Copy the text of each entry below word for word, and leave the pictures out.

------ MATERIAL ------

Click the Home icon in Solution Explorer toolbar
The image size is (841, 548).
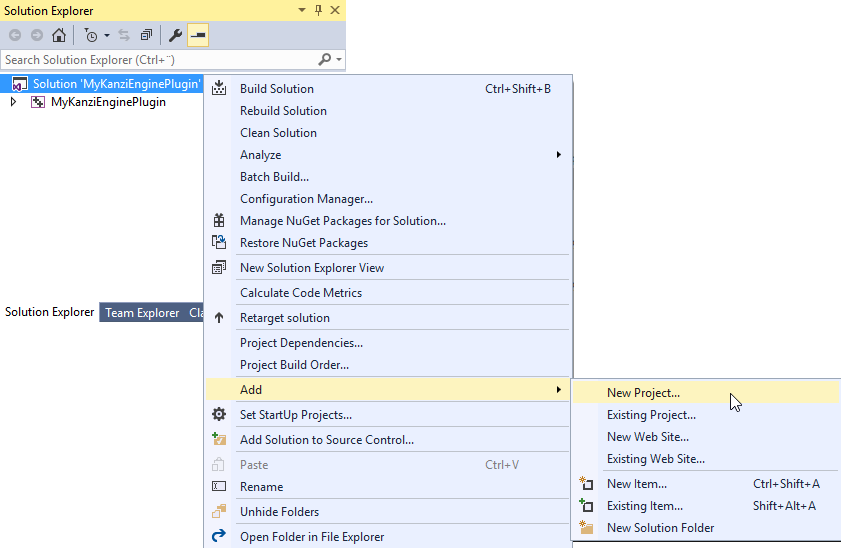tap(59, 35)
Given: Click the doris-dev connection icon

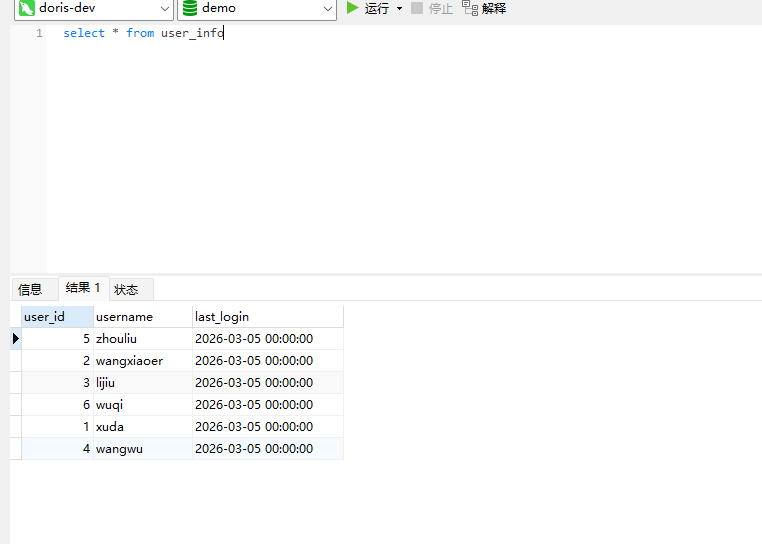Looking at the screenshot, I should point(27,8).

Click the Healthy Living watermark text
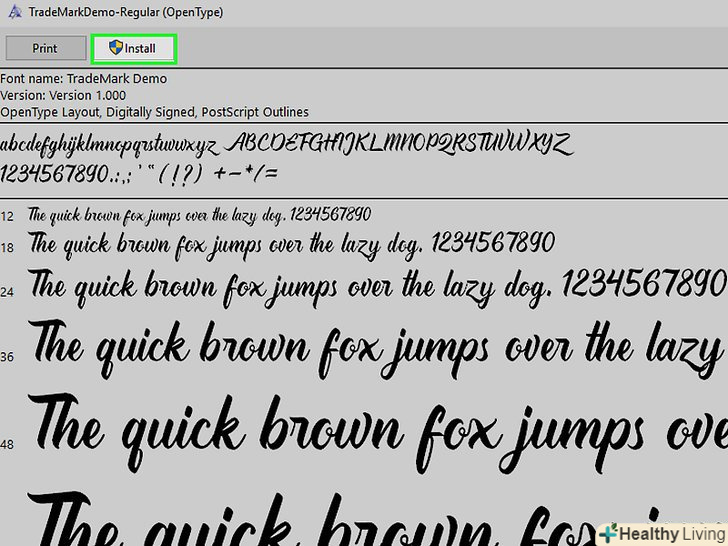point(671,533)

------

▶ [EXERCISE ANSWER]:
Click the Home icon in Solution Explorer toolbar
The image size is (841, 548).
tap(59, 35)
Given: Click the doris-dev connection icon

Looking at the screenshot, I should point(27,8).

Click the Healthy Living watermark text
point(671,533)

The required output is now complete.